If you see the list of 'tapkee' options, everything is OK. If not, you need to check (4) and (5).

4)

If you have the message similar to:

$ dyld: Library not loaded: ...

install eigen and arpack with Homebrew (install Homebrew first, google how to do it):

$ brew install arpack && brew install eigen

then run

$ tapkee -h

again.

5)

You might also run:

$ echo $DYLD_LIBRARY_PATH

to see where installed libraries should be located.

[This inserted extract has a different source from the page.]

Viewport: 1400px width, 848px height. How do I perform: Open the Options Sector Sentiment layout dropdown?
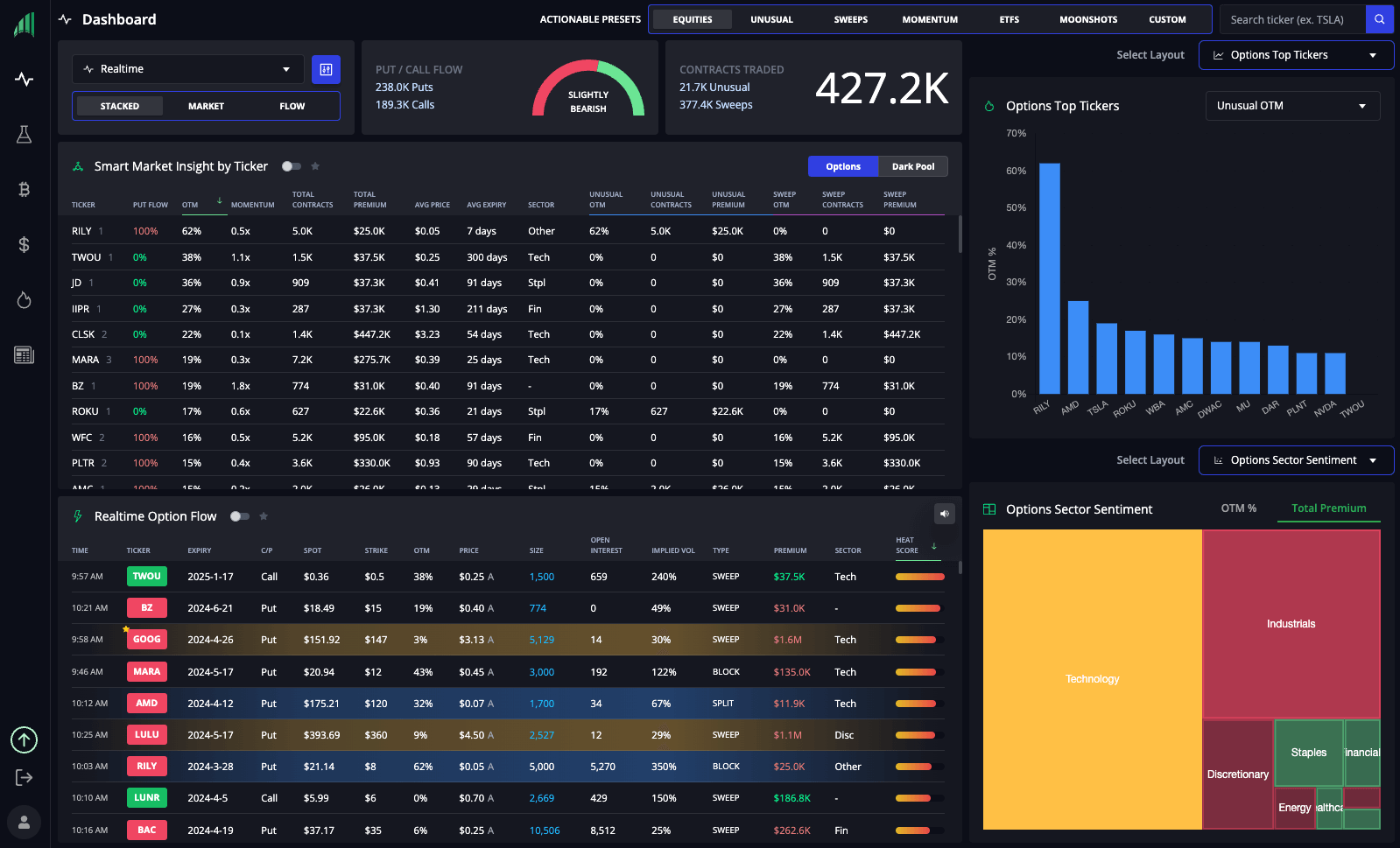(x=1295, y=460)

Specific instructions for Windows

1)

Download the 'tapkee-win.exe' executable which works under Windows 10. Please also make sure that you installed "Microsoft Visual C++ Redistributable 32-bit" (google the name to obtain link) to get required DLLs.

2)

Find where did you place the executable file. Open command prompt and direct it to this folder, for example (if the 'tapkee-win.exe' is in "C:\Users\Me\Downloads" directory):

> c: > cd "C:\Users\Me\Downloads"

Then check is the executable works. Type

> tapkee-win.exe -h

Long message with options should appear. If not, you are either not in the proper place (double check where is executable file and then "cd" to there), or there are some other problems (e.g., required DLLs are not installed properly).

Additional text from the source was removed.